The argument, as set forth in the South-Carolina protest, proceeds in the following order. 1. It considers the protecting system as a branch of the right to tax. 2. As authorized by the power to regulate trade. 3. In connexion with contemporaneous exposition. 4. As among the reserved rights of the States. 5. In reference to its inequality and excess, and especially with a view to its possible effects in South Carolina.
1. In the first place, we maintain that "the power to lay duties on imports, is, and in its very nature can be, only a means of effecting the objects specified by the Constitution, since no free government, and least of all, a government of enumerated powers, can of right, impose any tax (or penalty) which is not at once justified by public necessity, and clearly within the scope and purview of the social compact, and since the right of confining the appropriations of the public money to such legitimate and constitutional objects, is as essential to the liberties of the people, as their unquestionable privilege to be taxed only by their own consent.

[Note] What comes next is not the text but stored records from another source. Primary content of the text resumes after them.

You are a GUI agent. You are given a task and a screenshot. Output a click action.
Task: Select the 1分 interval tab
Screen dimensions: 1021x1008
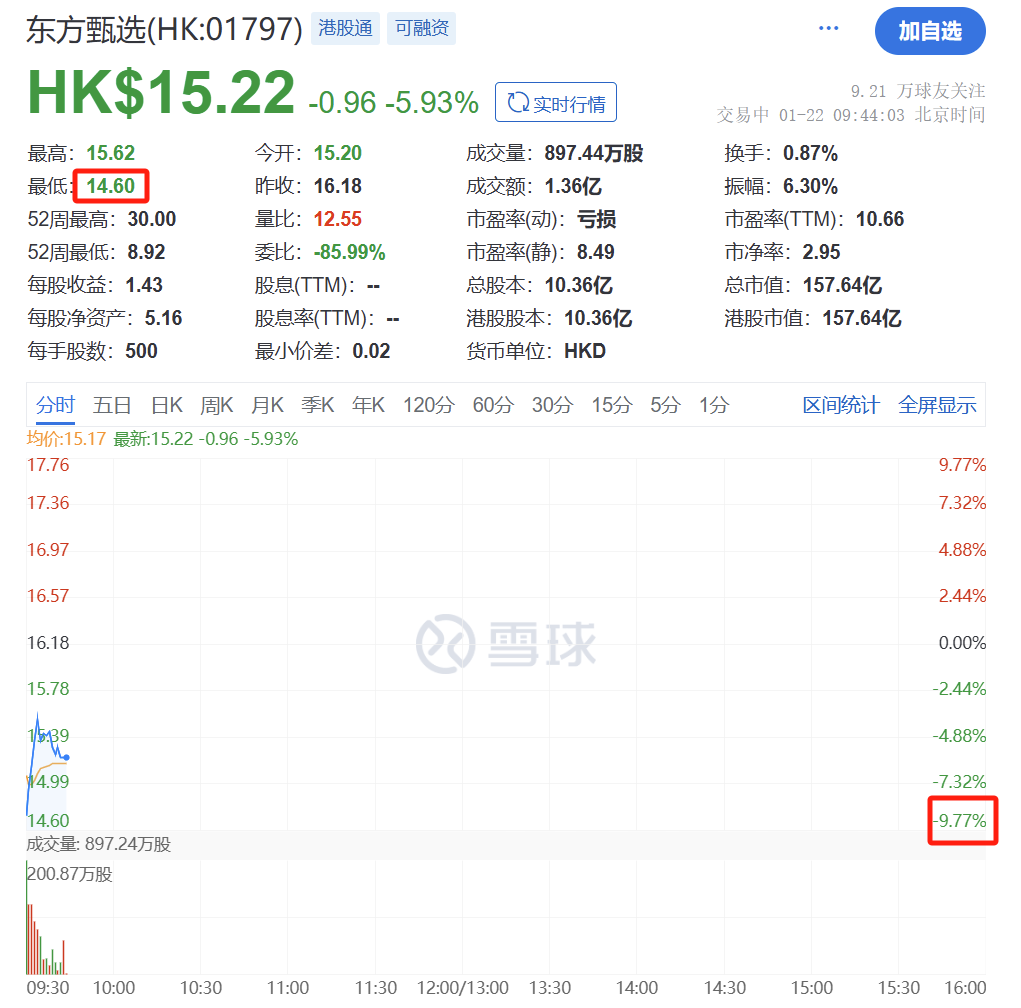[x=714, y=405]
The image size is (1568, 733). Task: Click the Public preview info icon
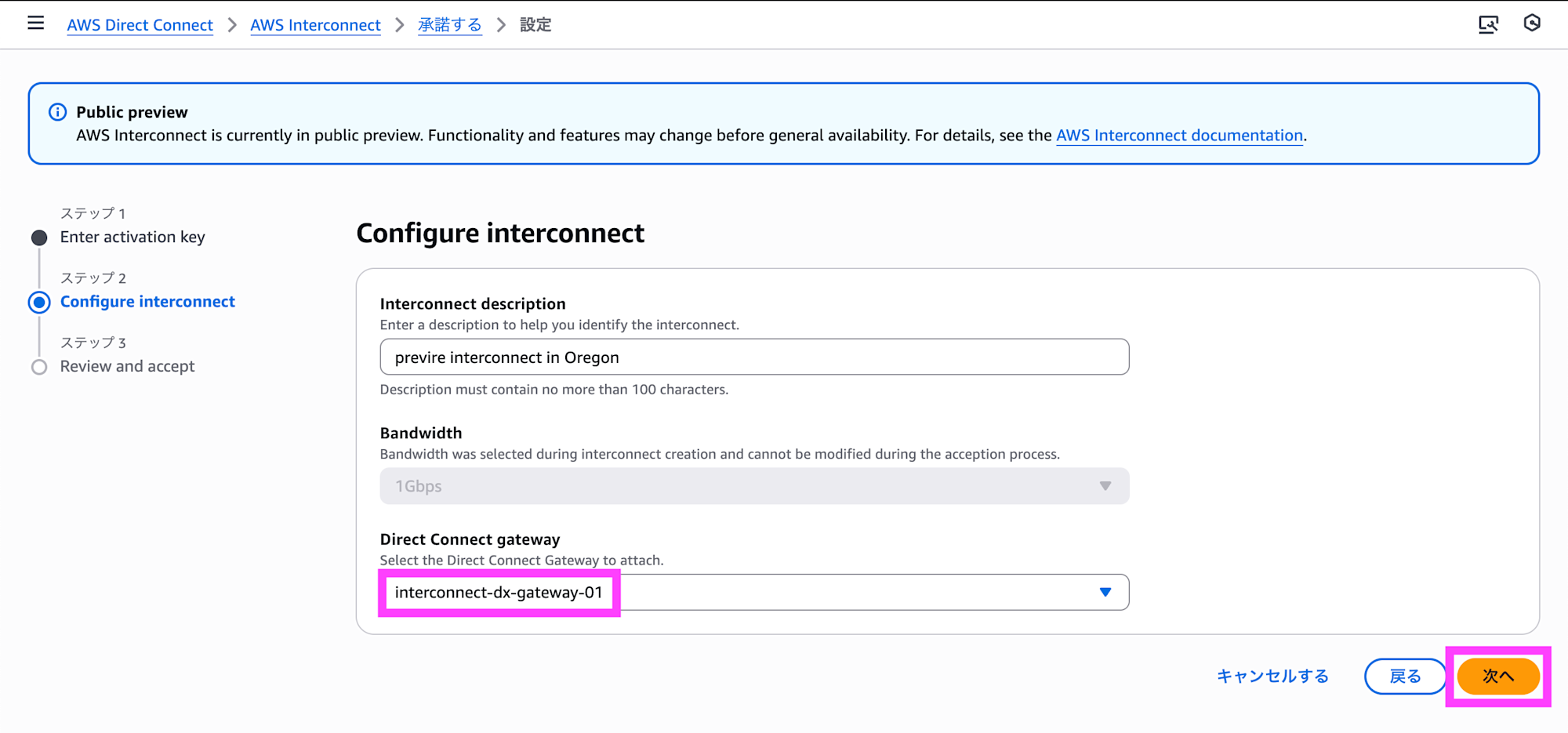(x=58, y=112)
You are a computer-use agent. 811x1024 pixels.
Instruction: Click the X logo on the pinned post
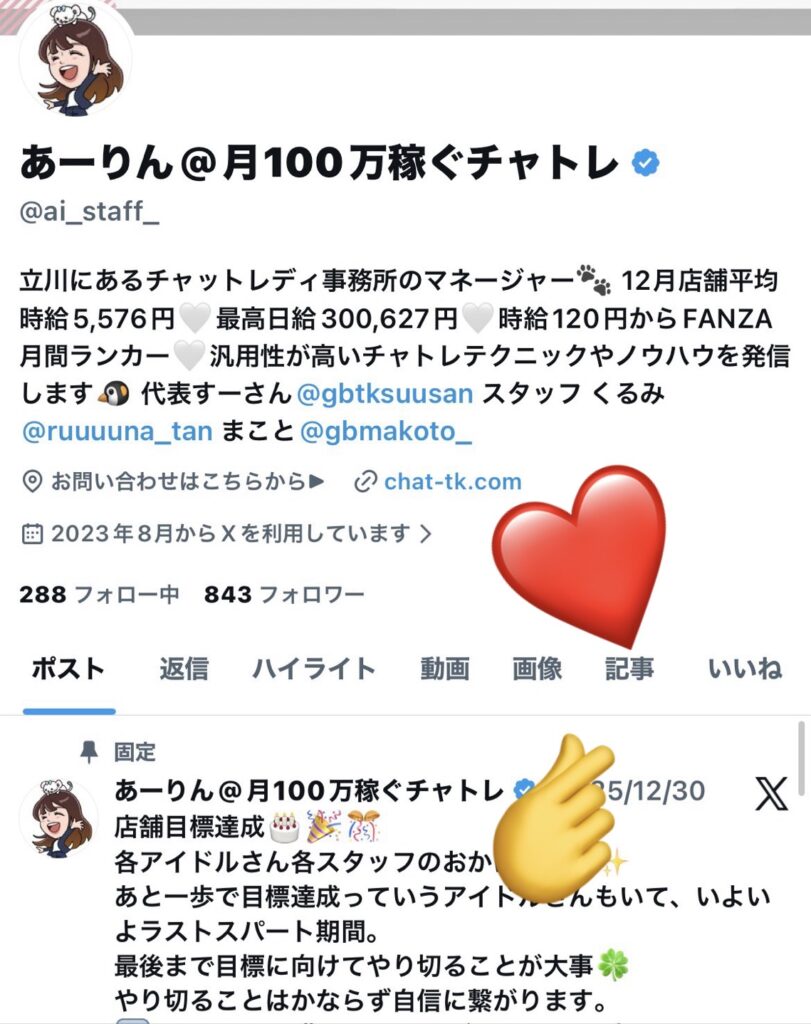tap(771, 793)
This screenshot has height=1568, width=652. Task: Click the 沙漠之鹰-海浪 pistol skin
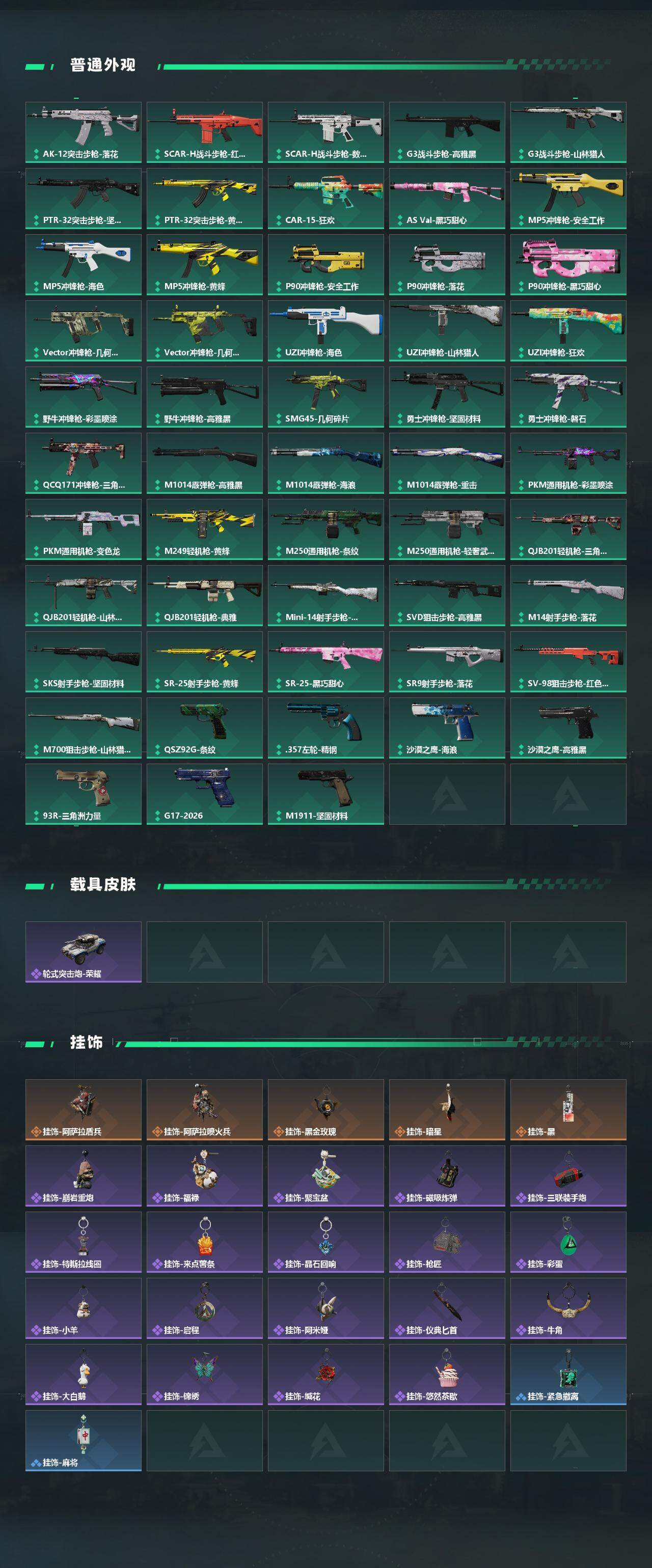(x=447, y=728)
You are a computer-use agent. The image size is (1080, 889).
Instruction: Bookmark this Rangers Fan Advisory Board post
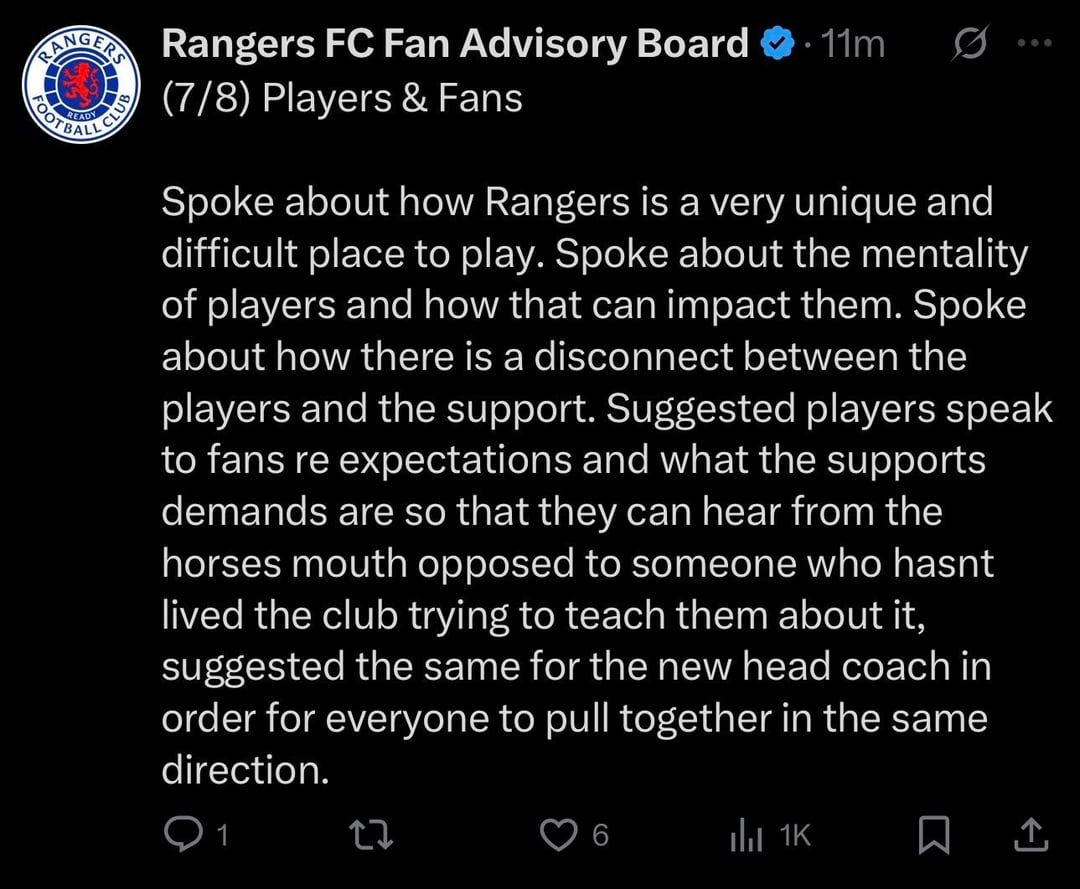tap(934, 835)
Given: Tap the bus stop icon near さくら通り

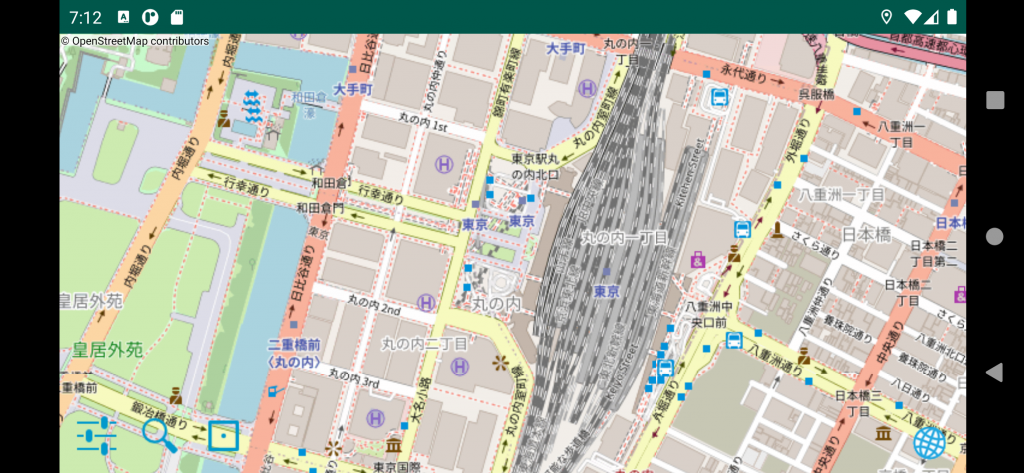Looking at the screenshot, I should pyautogui.click(x=742, y=229).
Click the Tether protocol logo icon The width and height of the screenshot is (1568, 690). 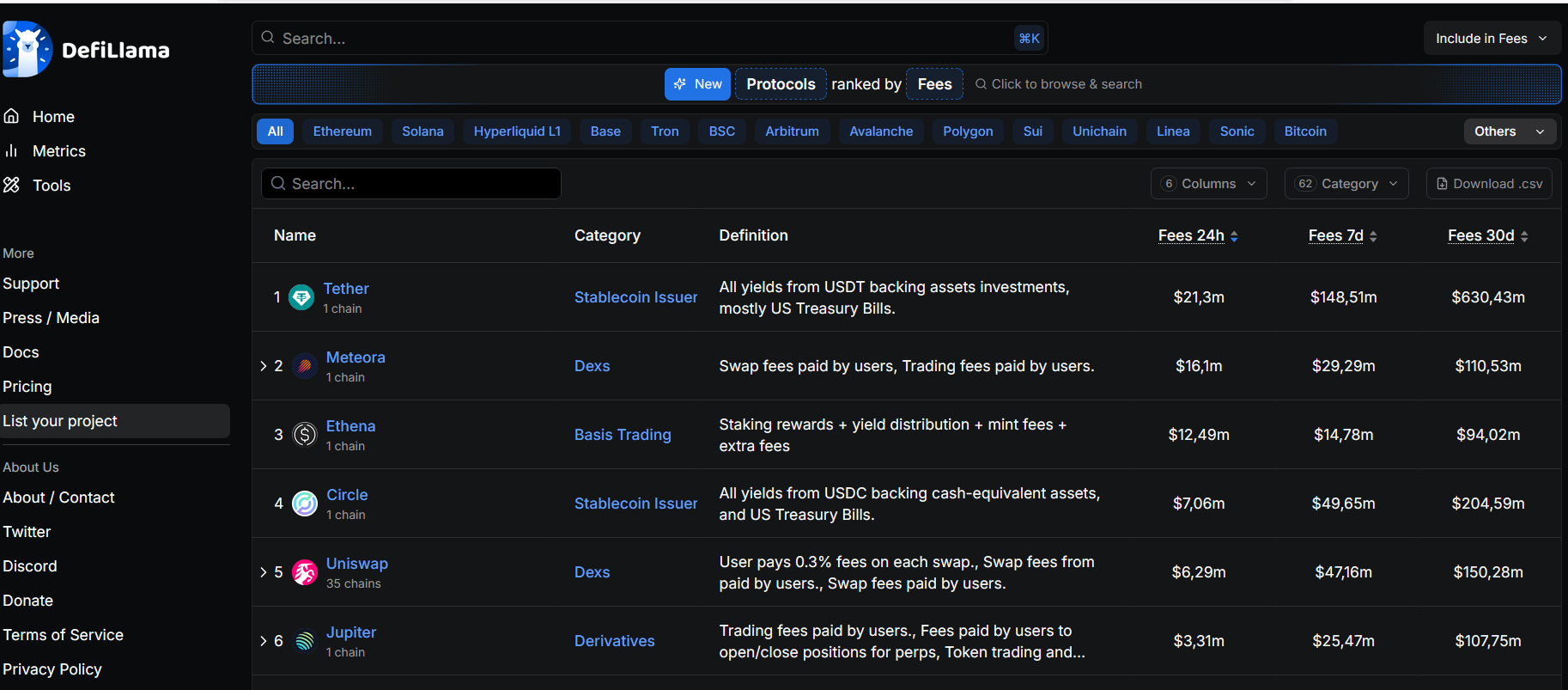click(301, 297)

“ Because we believe that the tariff law, passed by Congress at its last session, and all other acts of which the principal object is the protection of manufactures, or any other branch of domestic industry—if they be considered as the exercise of a supposed power in Congress, to tax the people at its own good will and pleasure, and to apply the money raised to objects not specified in the Constitution-is a violation of these fundamental principles, a breach of a well defived trust and a perversion of the high powers vested in the Federal Government for Federal purposes only.”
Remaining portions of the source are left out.